Monday, Mar. 14, 1949
Another for "Big Red"
Unlike Britain and France, which have long used a system of year-end ratings to evaluate top race horses the U.S. muddled along with no official formula for comparing its turf champions. Last month in Lexington, Ky., breeders of the Thoroughbred Club of America decided to do something about it. They agreed on a plan to standardize rankings of the nation's top-flighters with a system of handicap weights based on performances at a mile-and-a-quarter. It was to be called the Yardstick.
Last week, the first edition of the Yardstick (for 1948's three-year-olds) was made public. It surprised nobody that Calumet Farm's Citation was honored with top-weight of 137 lbs. Next in line: Coaltown, 126, and My Request, 124. The man hired by the Thoroughbred Club to "put the figures on them" was owlish little Lincoln Plaut, 50, veteran field director of the Daily Racing Form. Having pegged Citation at 137, he had laid a basis for comparing him with champions of the future.

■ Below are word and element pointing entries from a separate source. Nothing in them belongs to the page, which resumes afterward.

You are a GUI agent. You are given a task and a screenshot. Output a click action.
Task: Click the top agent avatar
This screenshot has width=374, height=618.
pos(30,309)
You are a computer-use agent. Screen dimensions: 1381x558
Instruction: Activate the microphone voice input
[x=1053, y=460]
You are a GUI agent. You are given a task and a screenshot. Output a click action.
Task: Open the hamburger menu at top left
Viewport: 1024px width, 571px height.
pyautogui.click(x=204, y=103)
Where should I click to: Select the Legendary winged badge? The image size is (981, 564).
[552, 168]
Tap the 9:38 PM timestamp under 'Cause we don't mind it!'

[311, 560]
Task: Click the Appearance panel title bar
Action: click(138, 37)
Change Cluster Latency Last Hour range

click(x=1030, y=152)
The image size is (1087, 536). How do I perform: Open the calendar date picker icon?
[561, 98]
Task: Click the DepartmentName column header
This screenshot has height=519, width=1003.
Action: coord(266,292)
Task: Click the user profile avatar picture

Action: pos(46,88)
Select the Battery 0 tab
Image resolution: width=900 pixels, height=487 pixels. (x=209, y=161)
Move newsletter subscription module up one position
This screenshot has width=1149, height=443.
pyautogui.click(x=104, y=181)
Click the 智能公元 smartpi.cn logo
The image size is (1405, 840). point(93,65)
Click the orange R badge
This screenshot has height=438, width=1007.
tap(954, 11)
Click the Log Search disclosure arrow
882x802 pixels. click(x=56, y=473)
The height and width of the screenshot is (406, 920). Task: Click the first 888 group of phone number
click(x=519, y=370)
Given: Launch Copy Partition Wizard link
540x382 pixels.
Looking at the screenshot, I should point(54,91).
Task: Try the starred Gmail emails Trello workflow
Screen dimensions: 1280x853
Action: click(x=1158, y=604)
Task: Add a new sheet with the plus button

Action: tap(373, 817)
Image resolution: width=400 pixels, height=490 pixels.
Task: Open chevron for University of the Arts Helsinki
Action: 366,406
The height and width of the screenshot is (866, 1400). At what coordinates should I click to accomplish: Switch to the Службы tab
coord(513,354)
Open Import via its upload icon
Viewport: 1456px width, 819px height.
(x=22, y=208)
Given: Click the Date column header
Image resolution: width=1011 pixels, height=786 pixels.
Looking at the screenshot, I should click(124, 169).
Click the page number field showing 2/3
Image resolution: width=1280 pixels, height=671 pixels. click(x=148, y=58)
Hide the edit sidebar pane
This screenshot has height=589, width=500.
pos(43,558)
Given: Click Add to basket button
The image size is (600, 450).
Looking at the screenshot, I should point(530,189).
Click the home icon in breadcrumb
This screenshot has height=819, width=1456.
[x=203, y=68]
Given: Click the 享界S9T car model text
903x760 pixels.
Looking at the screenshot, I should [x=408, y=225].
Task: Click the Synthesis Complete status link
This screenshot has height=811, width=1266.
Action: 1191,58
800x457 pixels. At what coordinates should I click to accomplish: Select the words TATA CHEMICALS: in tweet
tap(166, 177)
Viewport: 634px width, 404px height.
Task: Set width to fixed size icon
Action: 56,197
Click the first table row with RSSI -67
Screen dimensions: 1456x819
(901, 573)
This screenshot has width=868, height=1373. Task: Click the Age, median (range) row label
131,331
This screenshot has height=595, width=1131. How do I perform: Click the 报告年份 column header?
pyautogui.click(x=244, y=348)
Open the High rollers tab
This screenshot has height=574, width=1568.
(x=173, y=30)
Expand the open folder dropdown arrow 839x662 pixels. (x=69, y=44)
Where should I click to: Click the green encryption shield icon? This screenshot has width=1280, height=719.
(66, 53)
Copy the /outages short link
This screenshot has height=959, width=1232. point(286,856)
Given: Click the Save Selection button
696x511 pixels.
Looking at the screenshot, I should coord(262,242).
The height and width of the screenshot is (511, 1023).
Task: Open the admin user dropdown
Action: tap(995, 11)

How did Citation rate with wonder horses of the past? This week Handicapper Plaut pored over his form charts for 1920--Man o' War's big year--and came up with a 1920 Yardstick. Said he, reverently: "There never was a year like it." Plaut put a staggering 144 lbs. on the late, great "Big Red" (then came John P. Grier, 126; On Watch, 123; Upset, 122; Wildair 120).
On the theory that one pound equals one length at a mile-and-a-quarter, Man o' War came out on the Yardstick seven lengths better than 1948's wonder horse, Citation.